Se esse cenário se confirmar, é provável que as gestantes de classe média e alta continuem pagando para ter um médico particular acompanhando seu parto. Já aquelas sem condições financeiras terão de torcer para cair com um bom plantonista.
ESTRUTURA
Outra mudança que se fará necessária para ampliar o número de partos normais no país é a melhoria do ambiente hospitalar. Fernandes diz que as maternidades precisarão oferecer equipes de plantão presenciais completas 24 horas por dias para receber as gestantes em trabalho de parto.

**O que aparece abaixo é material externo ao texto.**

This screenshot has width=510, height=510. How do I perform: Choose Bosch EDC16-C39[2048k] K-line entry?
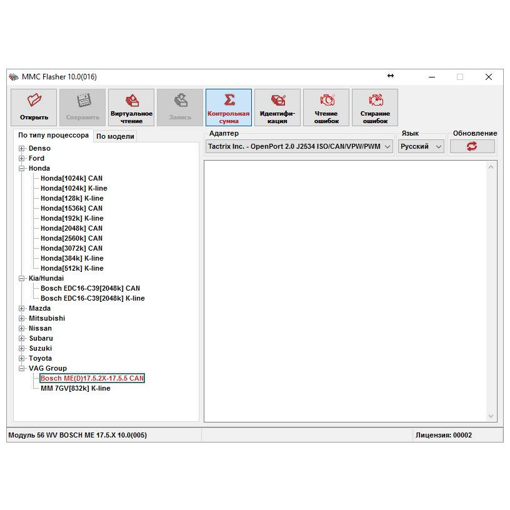93,299
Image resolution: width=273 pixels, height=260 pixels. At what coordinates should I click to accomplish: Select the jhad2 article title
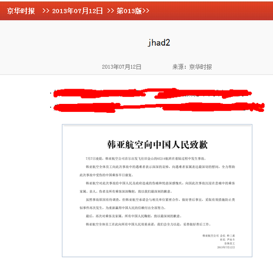click(159, 43)
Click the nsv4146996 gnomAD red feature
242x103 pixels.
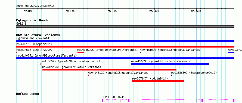(81, 52)
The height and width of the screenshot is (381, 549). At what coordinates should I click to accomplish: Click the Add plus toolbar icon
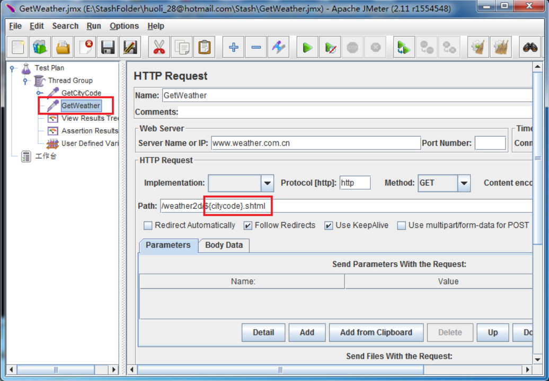coord(233,48)
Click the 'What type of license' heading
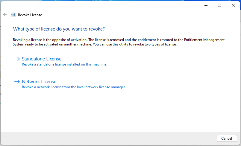241x146 pixels. click(x=59, y=29)
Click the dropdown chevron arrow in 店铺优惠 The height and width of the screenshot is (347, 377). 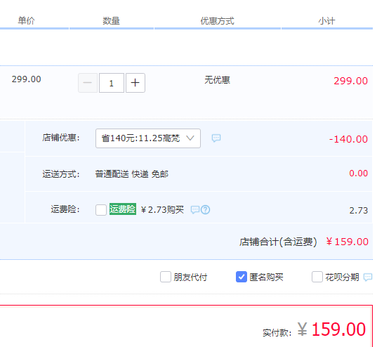(x=190, y=138)
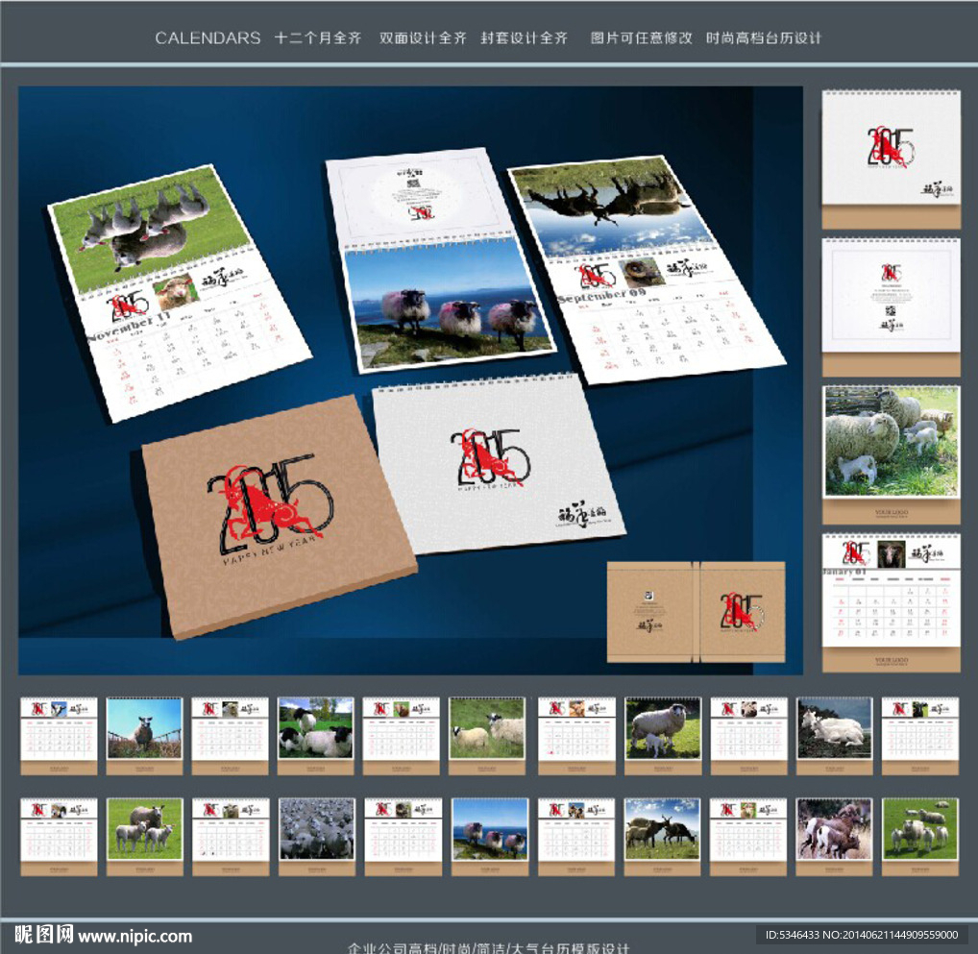The image size is (978, 954).
Task: Select the 图片可任意修改 header text
Action: click(x=641, y=38)
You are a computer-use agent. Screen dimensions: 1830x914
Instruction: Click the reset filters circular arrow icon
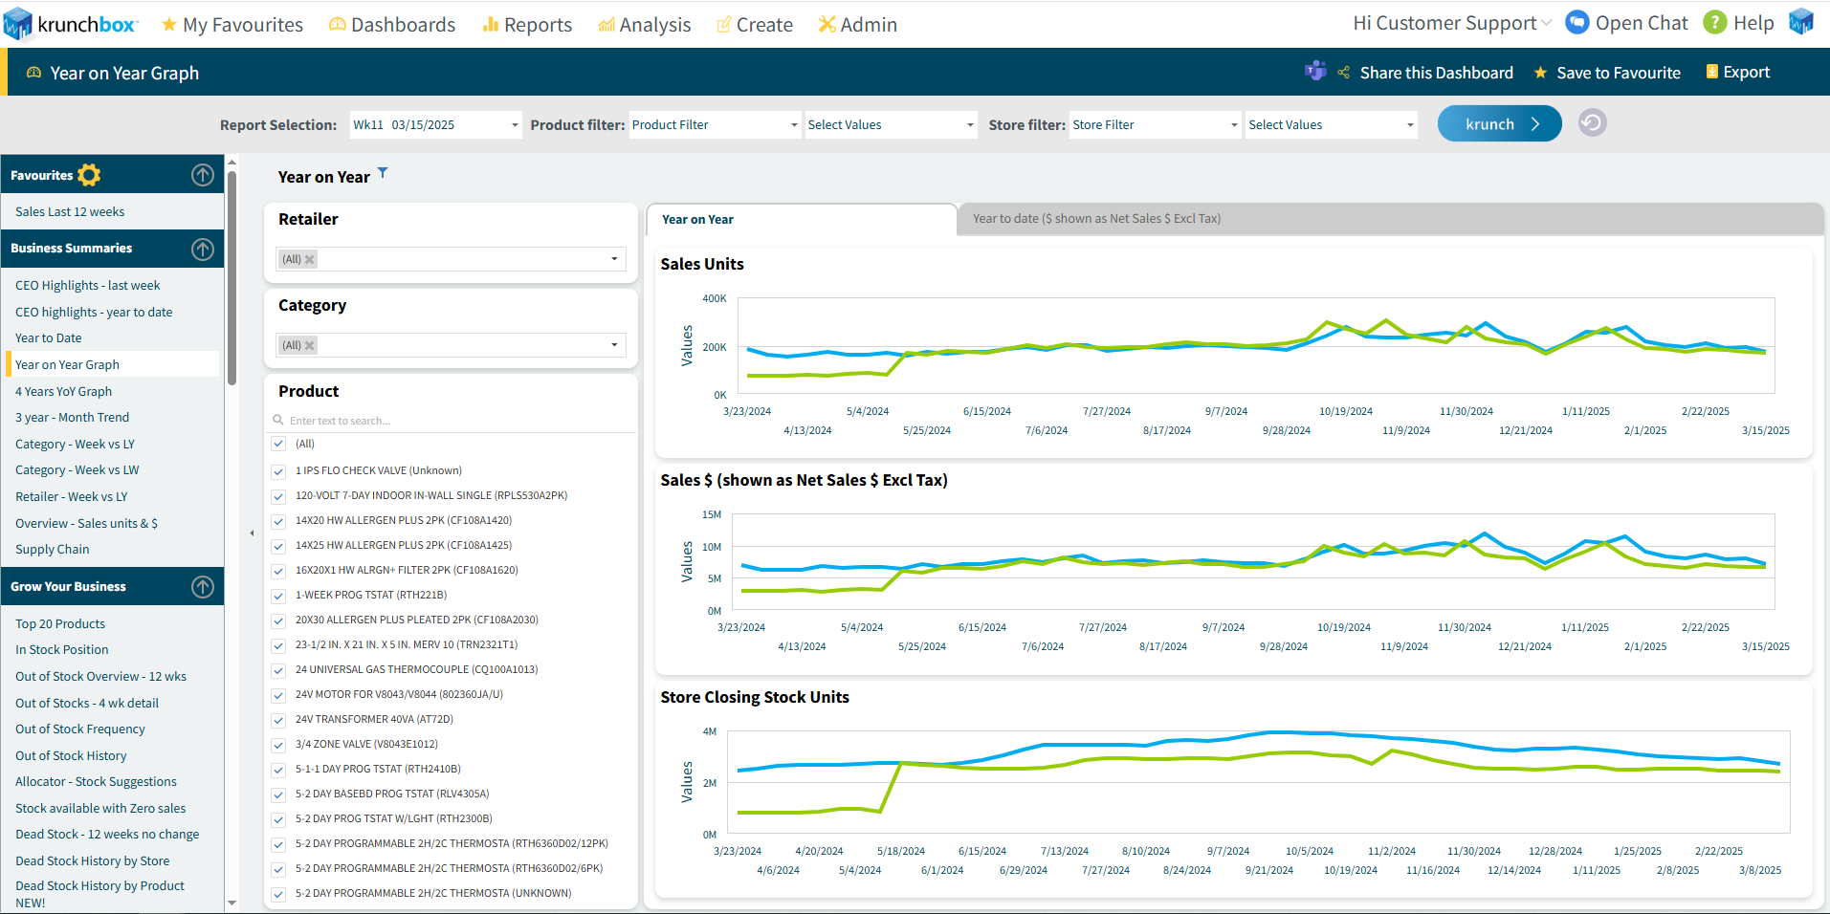tap(1592, 123)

Martins Filho diz que a estrutura também faz diferença. “Hospitais com equipes de plantão preparadas para o parto, seguramente têm taxas de cesárea bem mais baixas do que aquelas onde essas equipes não estão ali para atender qualquer paciente que chega. E muitas mães querem o seu obstetra. Esse é um problema que tem que ser sim analisado.
Simone Diniz, professora do Departamento de Saúde Materno-Infantil na Faculdade de Saúde Pública da USP, diz que além dos médicos, as gestantes podem ser acompanhadas por outros profissionais no parto, como enfermeiras, obstetrizes, doulas e parteiras. “A continuidade do parto deve ser valorizada. Existem estratégias para valorizar a continuidade do parto para a mulher sentir que está sendo cuidada por pessoas que conhece.”
DIREITO DE ESCOLHA
Uma polêmica envolvendo a questão é o simples direito da mãe sem indicação médica querer fazer uma cesárea. Por medo, comodidade ou qualquer outro motivo. Fernandes diz que esse direito deve ser respeitado.

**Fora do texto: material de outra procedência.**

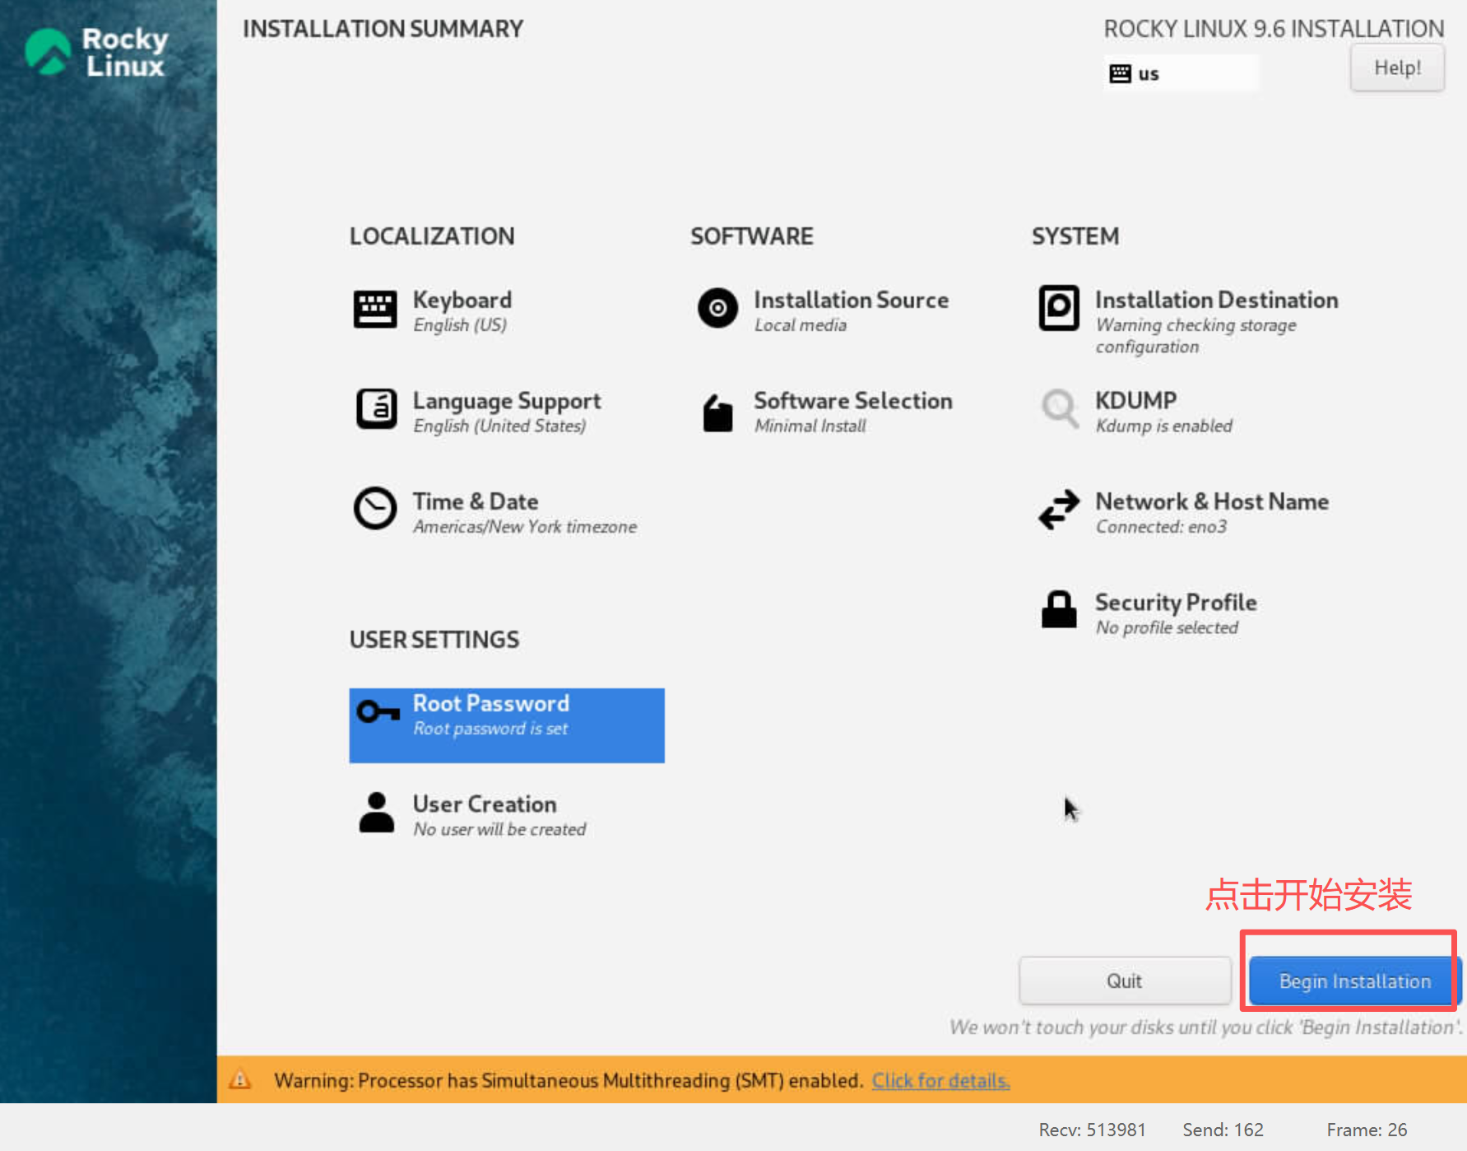Open 'Warning checking storage configuration' status text
Image resolution: width=1467 pixels, height=1151 pixels.
(x=1195, y=336)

Para Martins, a mãe que deseja cesárea pode mudar de ideia se receber informação adequada. “Eu acho que se a mãe for orientada e ajudada, com apoio e instrução, ela vai querer o parto normal, sem dúvida, da mesma maneira que a mãe que tem um bebê recém-nascido precisa ser ajudada e apoiada pela equipe de saúde, para não iniciar fórmula, mamadeira já nos primeiros dias. […].”

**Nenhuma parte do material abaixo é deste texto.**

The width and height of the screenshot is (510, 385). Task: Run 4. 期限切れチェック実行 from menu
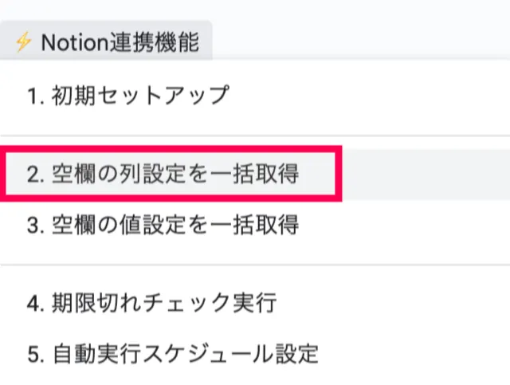click(151, 303)
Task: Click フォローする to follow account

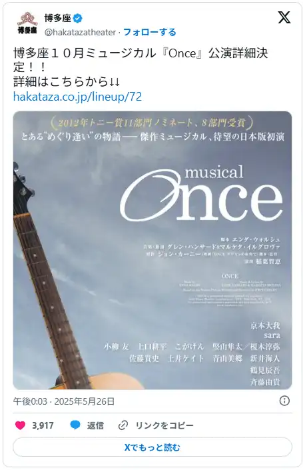Action: click(x=150, y=32)
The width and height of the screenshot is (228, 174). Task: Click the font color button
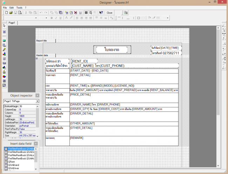pos(67,18)
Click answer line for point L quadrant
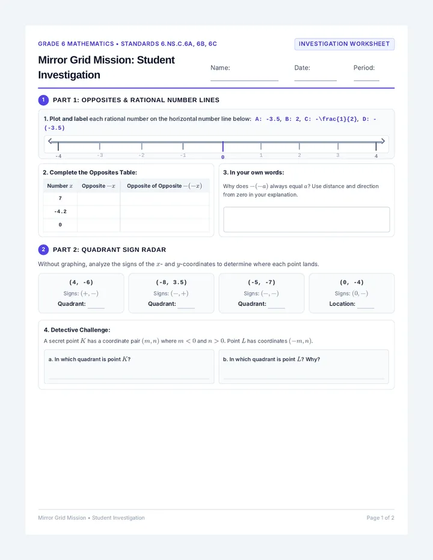This screenshot has width=433, height=560. click(304, 378)
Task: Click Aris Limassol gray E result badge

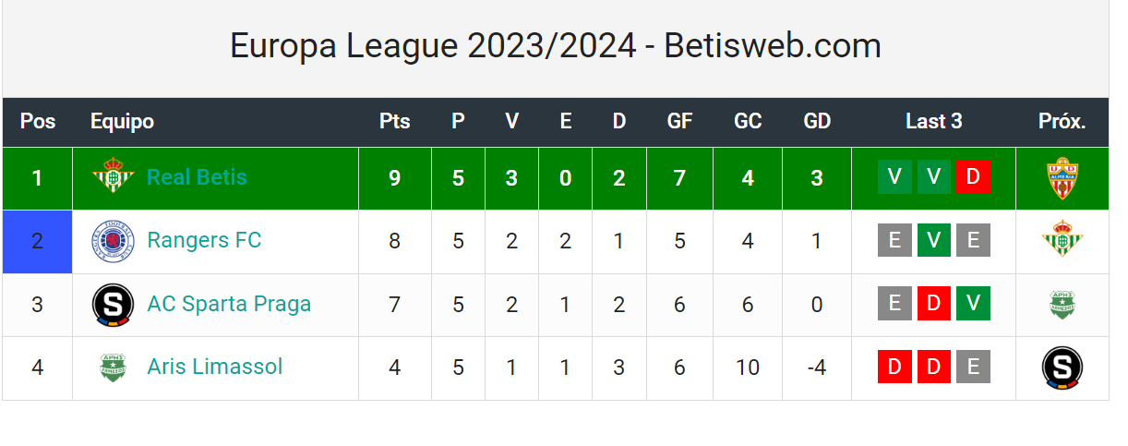Action: [973, 368]
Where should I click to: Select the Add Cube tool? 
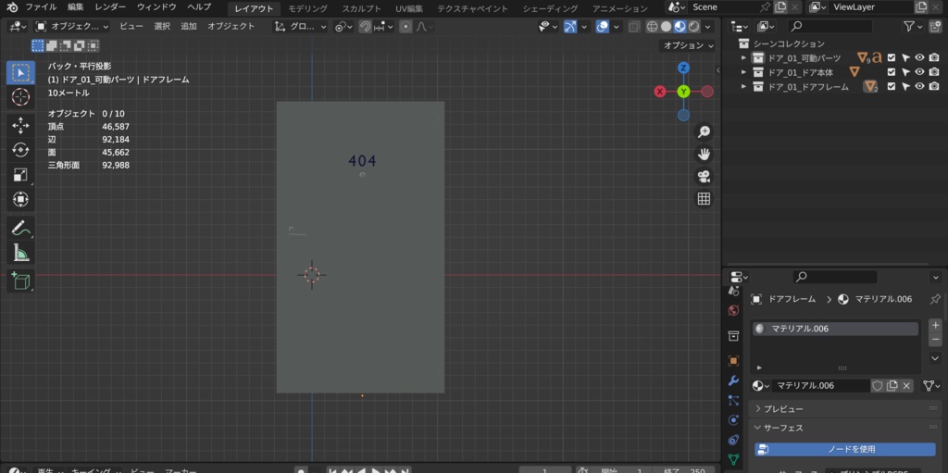[20, 281]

Ele lembra que o direito de escolha de mãe pode prejudicar a saúde do bebê. “Já ouvi alguns médicos dizerem que a mulher tem o direito de escolher o parto que deseja. Entendo essa possibilidade, mas ela precisa saber dos riscos e dos agravos que estatisticamente são muito maiores nos partos cirúrgicos do que nos naturais. Além dos riscos, outros problemas podem ocorrer, como o início da amamentação, que, se possível, é recomendada que se faça na própria sala de parto, assim que o bebê nasça. E nas cesáreas isso é mais difícil, se bem que não impossível…Ou seja o direito de escolher o tipo de parto, passa também pelo direito do bebê ter um nascimento menos arriscado e mais fisiológico, porque a passagem pelo canal de parto é fundamental para o bebê e até do ponto de vista imunológico isso é benéfico.”